Capítulo 18

Los vientos se aplacaron y la nieve caía sin pausa. Hugo, junto a las ranuras de la recámara, contemplaba los grandes copos que caían lentamente. Esa imagen blanca le trajo el recuerdo de su casa los domingos por la mañana: Sofía se ha ido a rezar a la iglesia, el padre, con ropa de deporte, prepara desayunos festivos, la madre lleva una bata nueva, en el tocadiscos suenan sonatas de Bach y la estufa de cerámica azul zumba y difunde un agradable calor.

A Hugo le gusta esa tranquilidad, sin las tensiones de las mañanas aceleradas. Los domingos se olvidan las preocupaciones, desaparece la farmacia, la madre no habla de los asuntos de los que se ocupa. La música y el silencio los envuelven a los tres.

Cuando Sofía regresa de la iglesia está completamente cubierta de nieve. La madre la ayuda a sacudirse los copos de nieve, le prepara una taza de café y bizcocho, y todos se sientan a su lado. Sofía habla de la oración y del sermón, y siempre trae una parábola o un proverbio que la ha impresionado. En esta ocasión se trata de un versículo: «No sólo de pan vive el hombre».

—¿Qué te ha impresionado de ese versículo? —pregunta el padre.

—A veces olvidamos para qué vivimos. Creemos que el sustento, que el amor carnal y las propiedades son lo principal, y es un gran error.

—¿Qué es, entonces, lo principal? —El padre intenta tirarle de la lengua.

—Dios —contesta abriendo los ojos de par en par.
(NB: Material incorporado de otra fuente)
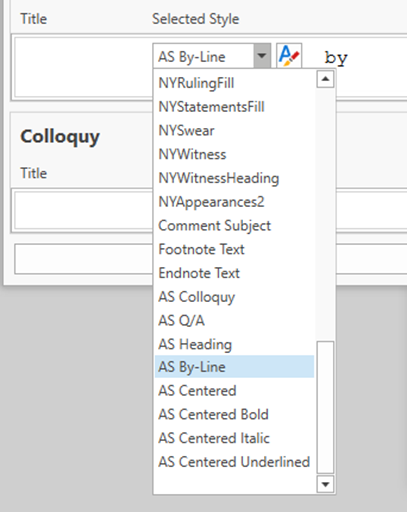Image resolution: width=407 pixels, height=512 pixels.
Task: Choose NYWitnessHeading style
Action: (x=235, y=178)
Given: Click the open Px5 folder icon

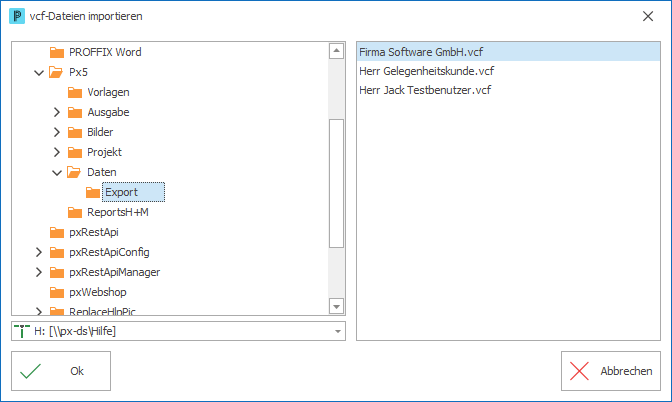Looking at the screenshot, I should [56, 72].
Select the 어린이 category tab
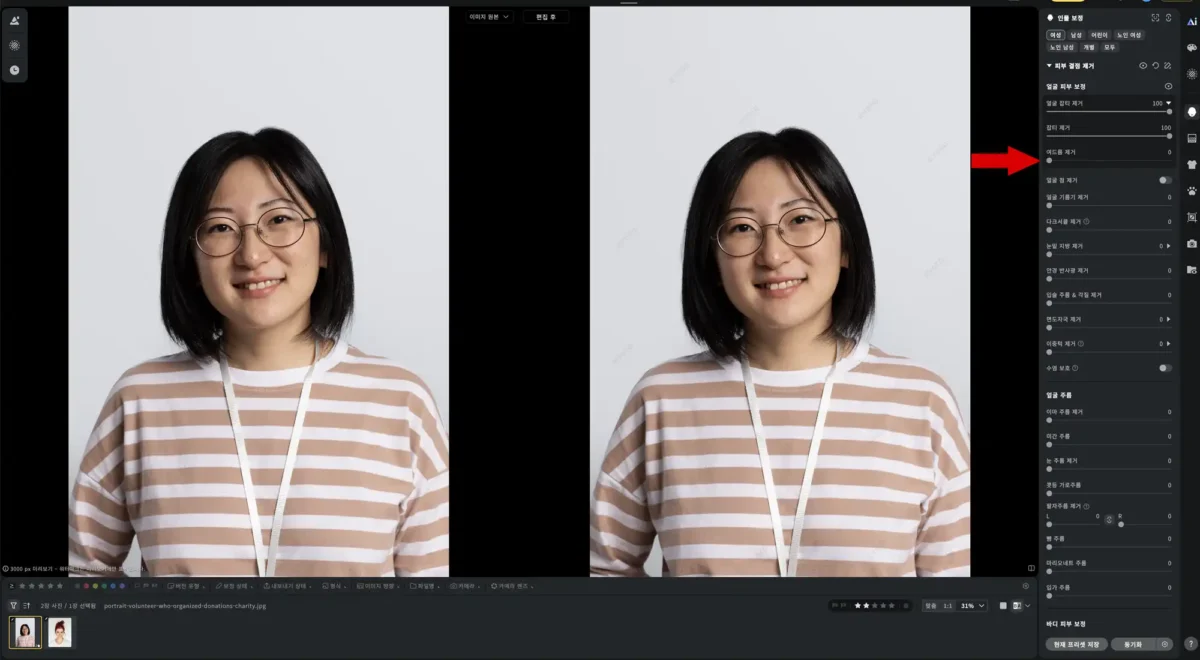1200x660 pixels. point(1099,35)
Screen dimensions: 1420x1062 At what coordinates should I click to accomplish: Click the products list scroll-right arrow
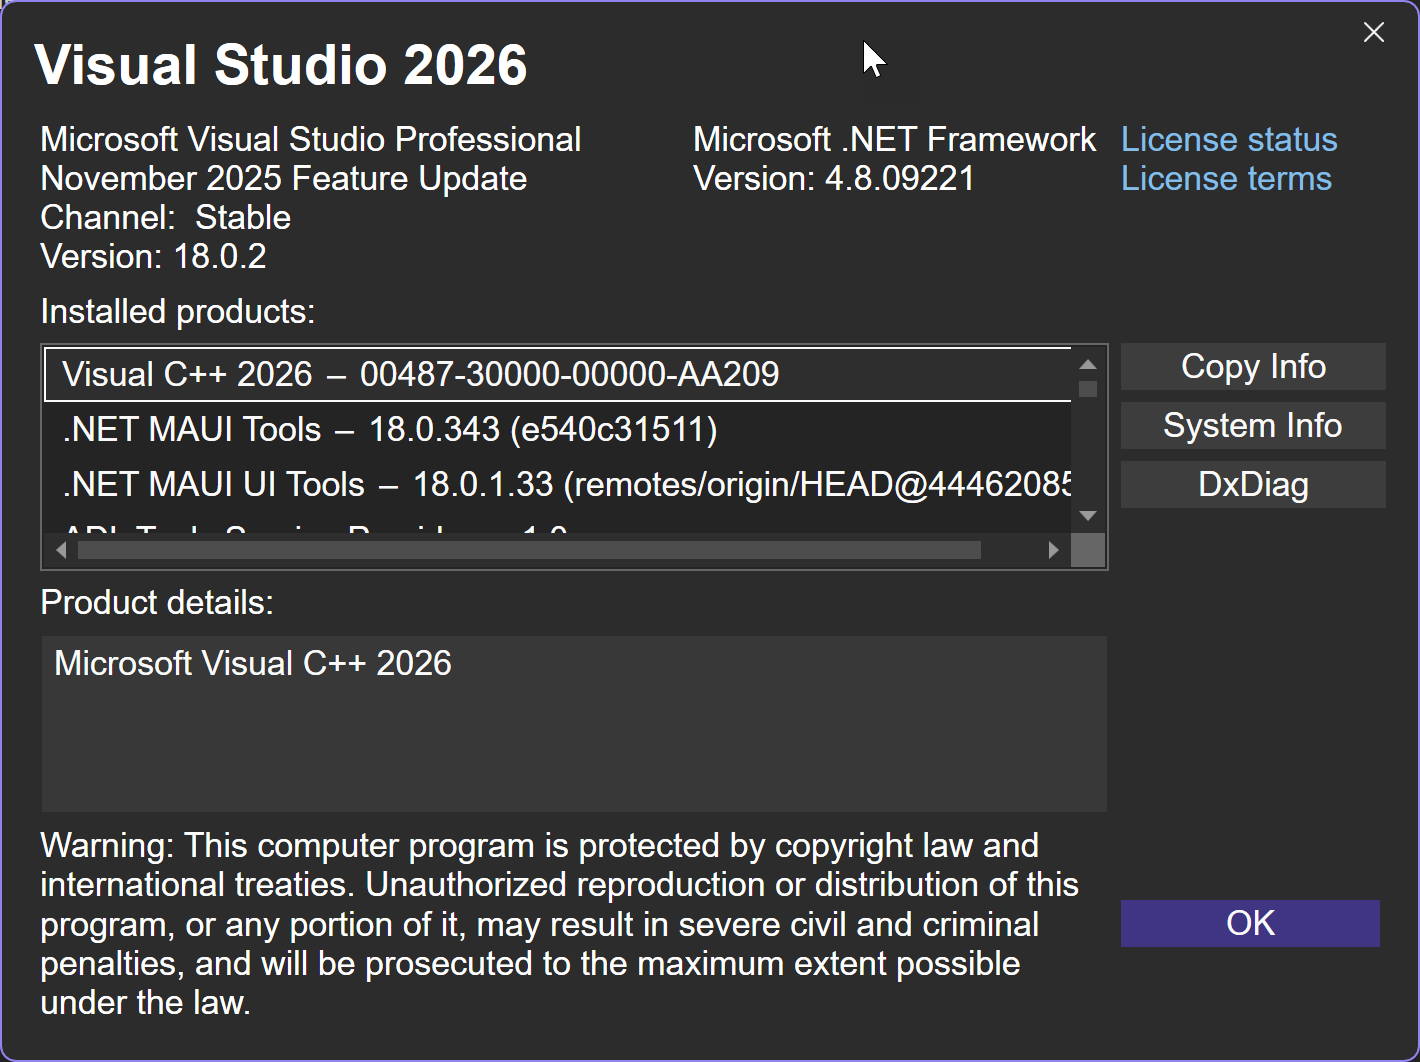point(1053,550)

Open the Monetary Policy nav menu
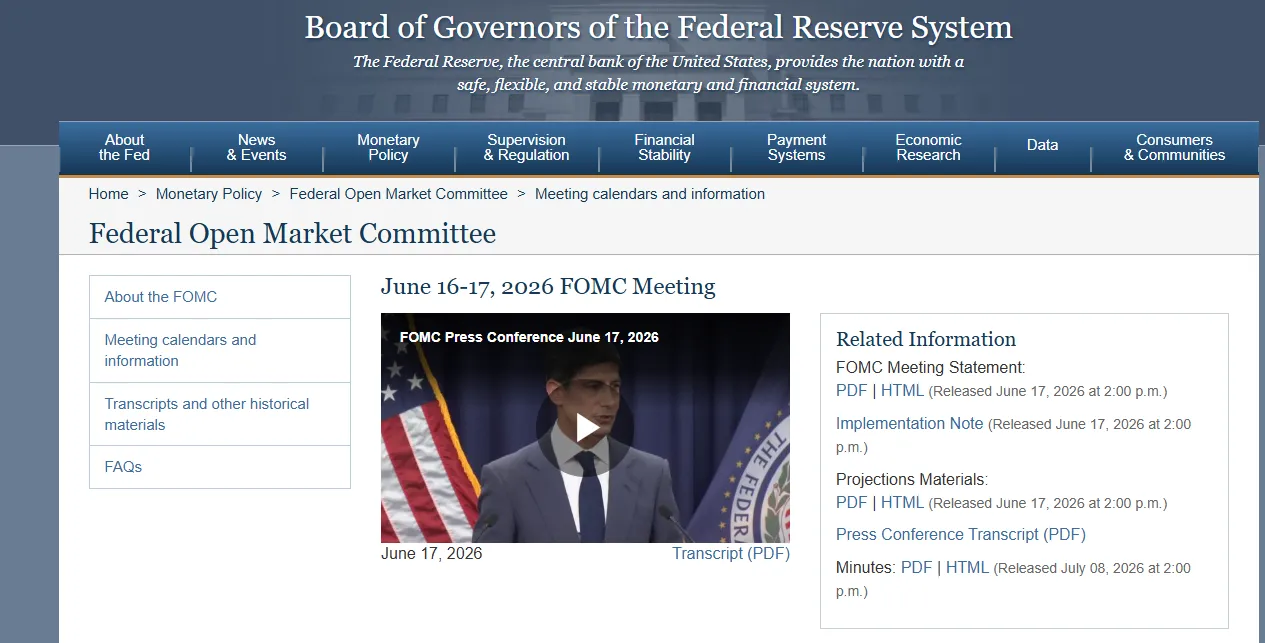(x=388, y=148)

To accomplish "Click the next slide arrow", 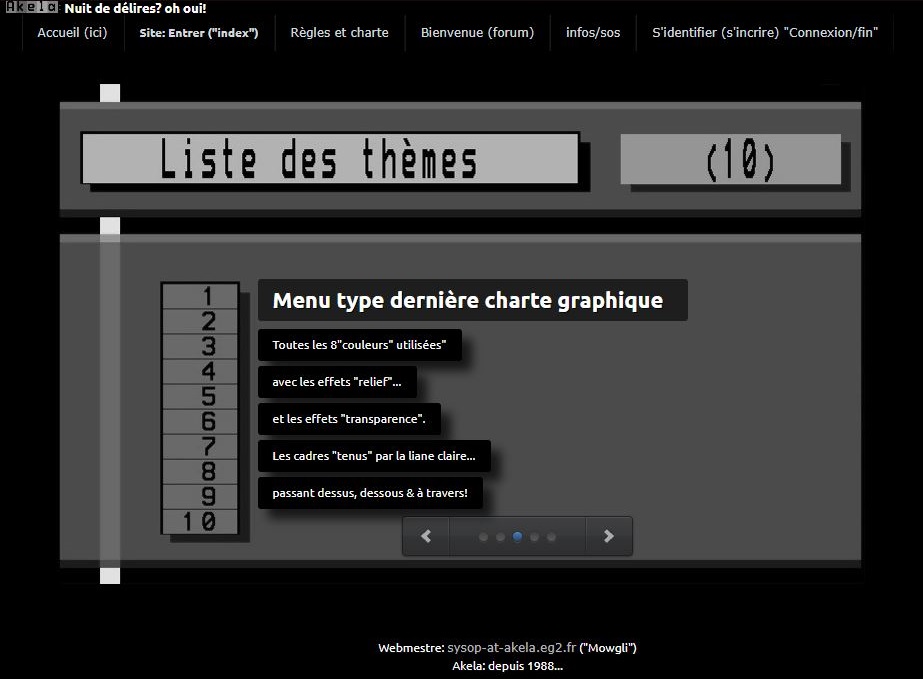I will [608, 536].
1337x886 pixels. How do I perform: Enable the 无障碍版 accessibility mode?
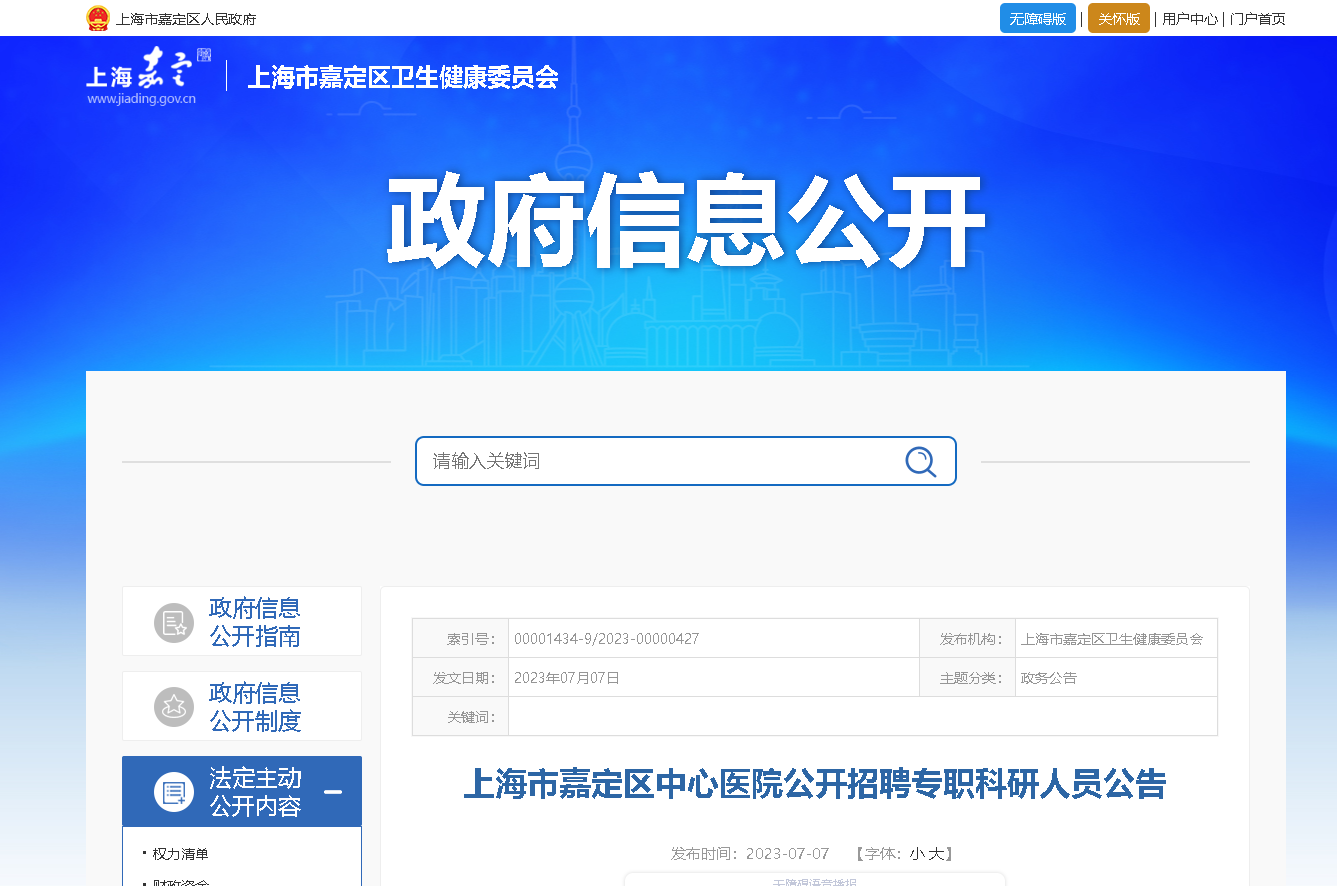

Sofía está llena de contradicciones. Todos los domingos sin falta va a la iglesia, y a veces también entre semana, pero por las tardes le gusta divertirse en la taberna. No se emborracha, pero regresa alegre y un poco aturdida. Algunos hombres que se habían divertido con ella le prometieron tomarla por esposa, pero al final cambiaron de idea. A causa de esas promesas vanas decidió regresar a su pueblo natal. Allí ningún hombre se atrevía a prometer matrimonio y no cumplir su promesa. A un hombre que hacía algo así lo acechaban y lo golpeaban hasta que se desangraba.

A Hugo le gusta escuchar sus historias. Sofía habla con él en ucraniano. Ama su lengua materna y le habría agradado que Hugo la hablase sin acento y sin errores. Hugo se esfuerza, pero no siempre lo consigue.

Es tan distinta a sus padres, a los padres de sus amigos, es como si hubiese nacido en otro continente: habla en voz alta y hace muchos aspavientos, y cuando cree que no la entienden, hace muecas con la cara e imita a los vecinos y a sus pretendientes, y además canta, se hinca de rodillas en el suelo y hace reír a todos.

El frío de la recámara no le dejaba. Mariana tardaba en llevarle el tazón de leche por la mañana, y había días que se iba a la ciudad y se olvidaba de él durante toda la jornada, pero algunas veces decía: «Ven con Mariana, cielo, para que te abrace», y sin darse cuenta lo trasladaba de la fría oscuridad hacia su seno ardiente. Durante el tiempo que permanecía en su cama, rodeado por sus grandes brazos, un maravilloso olvido lo envolvía. Se pasaba días enteros esperando esos momentos. Cuando llegaban, se quedaba atónito, mejor dicho, paralizado, y no sabía qué decir ni qué hacer, pero eso no ocurría a menudo. La mayor parte de los días estaba bebida, refunfuñaba y caía en la cama desmayada.

Así día tras día. Había días turbios en que no veía más que las paredes de la recámara, las batas descoloridas colgadas en clavos y las estrechas ranuras, que en esa estación del año sólo le dejaban ver la valla y los arbustos grises deshojados. «Es una cárcel —se decía—. En la cárcel no se puede leer, no se pueden hacer deberes, ni siquiera se puede jugar al ajedrez. La cárcel atrofia la mente y la imaginación». En los últimos días había tomado plena conciencia de ello y, desde entonces, tenía miedo de que poco a poco la cabeza se le fuese quedando vacía, que dejara de pensar y de imaginar, y un día cayera como cayó el árbol del patio de su casa el último invierno. Pero cuando Mariana por fin se acordaba de él, abría la puerta de la recámara y decía: «¿Qué hace el tesoro de Mariana?», todos los temores se disipaban de pronto y se ponía en pie.